At the beginning of the 19th century, Colombian physicians thought of food as an essential factor in shaping human character and corporeality. Framed in a neo-Hippocratic system, health and racial differences were related not only to climate but also to the connection between food qualities and humoral fluids. For example, it was believed that the tendency to eat cold and moist food, as well as greasy substances, was one of the reasons why people in warm regions of Colombia were choleric, phlegmatic, and indolent.
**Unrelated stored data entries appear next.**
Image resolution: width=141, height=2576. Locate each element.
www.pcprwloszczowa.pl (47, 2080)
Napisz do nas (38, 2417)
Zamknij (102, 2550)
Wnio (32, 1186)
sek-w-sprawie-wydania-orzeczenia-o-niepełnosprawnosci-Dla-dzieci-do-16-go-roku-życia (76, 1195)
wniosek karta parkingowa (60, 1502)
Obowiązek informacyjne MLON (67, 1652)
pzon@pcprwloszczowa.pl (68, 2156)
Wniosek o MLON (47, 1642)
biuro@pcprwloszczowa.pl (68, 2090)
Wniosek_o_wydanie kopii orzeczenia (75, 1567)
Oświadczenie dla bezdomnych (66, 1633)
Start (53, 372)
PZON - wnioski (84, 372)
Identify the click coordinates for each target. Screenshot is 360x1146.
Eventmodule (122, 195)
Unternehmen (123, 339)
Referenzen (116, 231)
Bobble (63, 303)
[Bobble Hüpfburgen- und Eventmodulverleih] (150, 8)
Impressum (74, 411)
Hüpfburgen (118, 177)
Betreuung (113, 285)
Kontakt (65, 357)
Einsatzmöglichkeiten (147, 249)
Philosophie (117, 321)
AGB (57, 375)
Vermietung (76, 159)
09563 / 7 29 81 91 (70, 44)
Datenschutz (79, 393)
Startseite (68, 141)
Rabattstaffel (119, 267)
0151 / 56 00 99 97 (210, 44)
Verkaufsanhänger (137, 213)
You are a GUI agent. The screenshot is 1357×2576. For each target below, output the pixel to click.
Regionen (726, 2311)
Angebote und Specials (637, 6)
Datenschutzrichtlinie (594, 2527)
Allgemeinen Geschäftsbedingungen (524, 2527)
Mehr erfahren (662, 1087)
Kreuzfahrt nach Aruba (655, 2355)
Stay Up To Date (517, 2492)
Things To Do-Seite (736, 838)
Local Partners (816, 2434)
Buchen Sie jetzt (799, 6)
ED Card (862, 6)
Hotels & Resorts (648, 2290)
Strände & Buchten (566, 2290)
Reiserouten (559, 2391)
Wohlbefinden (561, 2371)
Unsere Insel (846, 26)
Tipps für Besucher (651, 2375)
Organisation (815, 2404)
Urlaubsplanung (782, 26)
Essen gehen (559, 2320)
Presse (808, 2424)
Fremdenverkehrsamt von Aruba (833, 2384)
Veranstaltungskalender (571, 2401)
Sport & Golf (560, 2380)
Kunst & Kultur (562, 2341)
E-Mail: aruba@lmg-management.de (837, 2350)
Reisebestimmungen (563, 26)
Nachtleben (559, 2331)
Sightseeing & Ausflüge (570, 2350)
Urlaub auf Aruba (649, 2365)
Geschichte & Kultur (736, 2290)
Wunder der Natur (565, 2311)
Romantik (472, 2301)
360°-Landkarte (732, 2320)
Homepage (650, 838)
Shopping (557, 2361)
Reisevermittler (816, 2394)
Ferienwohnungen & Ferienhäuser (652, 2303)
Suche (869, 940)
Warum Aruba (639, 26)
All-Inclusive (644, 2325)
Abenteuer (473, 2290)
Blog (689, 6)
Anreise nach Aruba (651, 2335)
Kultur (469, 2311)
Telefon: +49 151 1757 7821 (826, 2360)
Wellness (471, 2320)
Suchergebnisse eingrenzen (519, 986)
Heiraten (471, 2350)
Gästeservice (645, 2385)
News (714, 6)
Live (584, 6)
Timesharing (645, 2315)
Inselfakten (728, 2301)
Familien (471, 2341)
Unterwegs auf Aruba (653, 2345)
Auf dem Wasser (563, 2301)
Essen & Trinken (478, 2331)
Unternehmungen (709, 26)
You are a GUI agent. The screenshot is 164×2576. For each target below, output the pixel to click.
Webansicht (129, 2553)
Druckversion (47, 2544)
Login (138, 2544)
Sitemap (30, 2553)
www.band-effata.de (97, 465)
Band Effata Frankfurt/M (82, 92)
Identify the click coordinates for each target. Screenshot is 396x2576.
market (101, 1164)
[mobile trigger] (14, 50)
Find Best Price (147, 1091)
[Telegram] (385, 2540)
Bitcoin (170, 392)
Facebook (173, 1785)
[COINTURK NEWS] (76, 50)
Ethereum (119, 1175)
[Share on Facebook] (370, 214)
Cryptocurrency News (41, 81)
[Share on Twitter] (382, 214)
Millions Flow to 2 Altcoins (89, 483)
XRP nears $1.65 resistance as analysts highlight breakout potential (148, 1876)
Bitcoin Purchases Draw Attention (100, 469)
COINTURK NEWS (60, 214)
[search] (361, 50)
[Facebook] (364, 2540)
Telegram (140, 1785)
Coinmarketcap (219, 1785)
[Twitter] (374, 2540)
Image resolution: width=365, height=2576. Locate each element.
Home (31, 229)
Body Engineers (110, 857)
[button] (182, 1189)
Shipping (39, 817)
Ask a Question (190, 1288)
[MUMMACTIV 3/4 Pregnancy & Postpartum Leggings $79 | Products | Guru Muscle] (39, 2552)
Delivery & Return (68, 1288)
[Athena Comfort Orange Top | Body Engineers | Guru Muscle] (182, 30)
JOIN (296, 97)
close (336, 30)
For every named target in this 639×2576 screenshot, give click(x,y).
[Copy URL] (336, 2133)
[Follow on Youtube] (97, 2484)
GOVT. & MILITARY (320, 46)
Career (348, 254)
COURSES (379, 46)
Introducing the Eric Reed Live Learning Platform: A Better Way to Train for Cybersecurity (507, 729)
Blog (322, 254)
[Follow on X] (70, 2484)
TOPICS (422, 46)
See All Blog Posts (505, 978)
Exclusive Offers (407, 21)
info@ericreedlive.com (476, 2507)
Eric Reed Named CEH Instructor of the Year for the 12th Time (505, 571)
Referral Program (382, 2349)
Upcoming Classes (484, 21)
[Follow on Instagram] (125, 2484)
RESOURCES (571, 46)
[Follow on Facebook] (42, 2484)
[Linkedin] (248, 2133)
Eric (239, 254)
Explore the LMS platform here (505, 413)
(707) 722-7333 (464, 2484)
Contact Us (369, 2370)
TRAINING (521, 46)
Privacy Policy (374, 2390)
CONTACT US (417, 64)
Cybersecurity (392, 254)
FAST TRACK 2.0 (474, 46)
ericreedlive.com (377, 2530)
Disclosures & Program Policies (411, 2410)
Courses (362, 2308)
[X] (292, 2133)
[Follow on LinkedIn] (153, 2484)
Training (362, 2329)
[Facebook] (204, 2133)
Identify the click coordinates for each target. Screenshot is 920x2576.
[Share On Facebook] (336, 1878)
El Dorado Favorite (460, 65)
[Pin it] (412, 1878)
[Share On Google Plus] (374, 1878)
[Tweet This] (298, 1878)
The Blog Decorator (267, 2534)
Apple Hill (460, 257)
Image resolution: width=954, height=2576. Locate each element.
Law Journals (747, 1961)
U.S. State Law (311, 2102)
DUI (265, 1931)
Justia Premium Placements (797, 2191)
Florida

By midcentury, it was further argued that each regional type—a local racialized categorization based on geographic determinism—had certain diet habits and physiological characteristics that explained its character (sober, obedient, lazy, industrious, etc.), and that made this type “naturally” suitable for different kinds of work. During this period, the working population’s diet was not perceived to be a social problem requiring regulation, at least not by the government. In the midst of liberal reforms, the political elites were more focused on the economic and genetic integration (“whitening”) of highland Indians, and to a lesser extent blacks, than on producing a supposed “better race” through nourishment. But by the late 19th and the early 20th centuries, however, a new cultural framework that crossed the boundaries of thermodynamics, political economy, experimental physiology, and eugenics had begun to emerge in Colombia, converging in the social problem of nutrition. Centered on the analogy of the human body as a heat engine that transforms energy, local scientists began to conduct surveys of the eating habits of the “working classes,” analyses of the chemical and caloric composition of their foods, and studies on the metabolic characteristics of different regional populations. The results of these investigations were used to push the government to “restore the energies” of an impoverished population that was consistently thought to be weak and racially inferior, but capable of physiological and hereditable improvement. The cry of conservative elites for political and moral “regeneration” at the turn of the century also had a biological component—the optimization of the human motor. In the 1920s and 1930s, several campaigns and institutions were created for this social engineering, aimed at producing a modern, healthy, and industrious citizen. These campaigns gained special political force after the Liberal Party returned to power in 1930.